Do you monitor what should only work when everything else fails?
Backups and UPS, the forgotten ones
I think anyone who has worked with an IT infrastructure for some time has ever encountered one of these problems:
The backups had stopped months ago and nobody had noticed (because of a change of password, a change of location, filling up the target disk, failure of the NAS disks, etc.)
UPS (Uninterruptible Power Supply) do not last a single sigh when the power goes out: after years without power cuts the batteries no longer work or the system has been charging uncontrollably until they are consumed immediately in the event of a power cut.
The machines and equipment that we have in high availability and that must act when their "masters" fail are off, out of date, have a full hard drive, etc.
Luckily, as always, the monitoring system comes to the rescue. We use our platform, based on Zabbix 5.0 and Grafana 7, but what we have here also works for other platforms, although it may be more complex or not as visual.
Monitoring of backups
There are many approaches to managing backups. From the typical script that runs in cron every night to platforms like Veeam Backup.
For the first case and with most platforms, the usual thing is to finish the script or configure the tool to send an email with the result. This, if you have few servers or computers, is fine, typical mail to check with the coffee cup in hand. But as soon as you have a certain volume or you prefer to save 5 minutes every day, the best thing is to have a tool that sends you an email ONLY if it has failed. Besides, what happens when you don't get that email? Has the email failed or hasn't been backed up? Who checks those emails when you're not there?
The approach to be applied is the same as for any monitoring, only to warn if there are problems. We can put our monitoring tool to read emails or if the script is ours, simply send a Zabbix trapper or via API a 1 or 0 to our monitoring platform. From it we can indicate how long to wait before giving an alarm if we do not get a 1 or a 0 in a certain time, etc. Total flexibility.
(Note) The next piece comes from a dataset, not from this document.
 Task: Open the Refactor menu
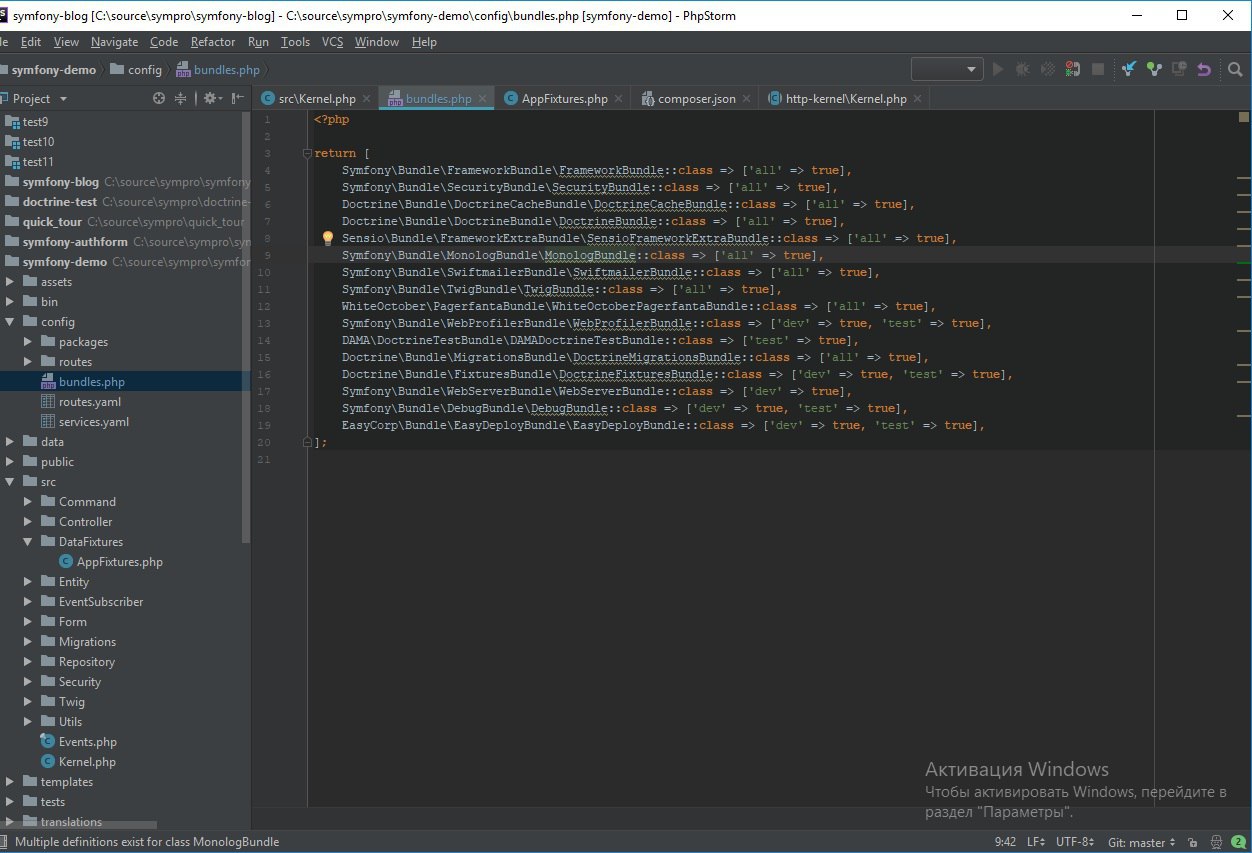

Veeam Backup works by email normally, but the truth is that reading emails with any platform, although feasible, often causes problems. Fortunately this platform also works with SNMP traps, warning us of the result of any work. We configure it immediately to send the traps to our Zabbix (more information at: https://helpcenter.veeam.com/docs/one/alarms/snmp_traps.html?ver=100)
Raw traps are like this:
So we process them with our Zabbix through an item for each job (job, identified by #JOBNAME) in the following way (we do it with self-discovery but you can do item by item):
In this way we can also visualize in a "calendar" way if there has been any problem and do it in an independent way to the system or backup systems we use: we can visualize and alarm in a common way an own script, Veeam, etc.
Network Attached Storage (NAS) monitoring
It is very common for backup software or scripts to dump the copies on NAS equipment from manufacturers such as Sinology or QNAP and these are then responsible for dumping copies on an external USB hard drive or cloud services such as Amazon Glacier. Therefore, it is vital to monitor its proper functioning because, although the backup systems will warn us of full hard drives or unavailability of the NAS, it is very important to anticipate these failures, warning of SMART failures in the disks or the foreseeable lack of capacity to anticipate the purchase of more storage. Most of this data is provided by the device through SNMP and we can find several templates accessible on the Internet through the community.
In addition, you can do fun things, such as monitoring for nighttime spikes in network activity, as shown in the scorecard graph:
Monitoring of Uninterruptible Power Supplies (UPS)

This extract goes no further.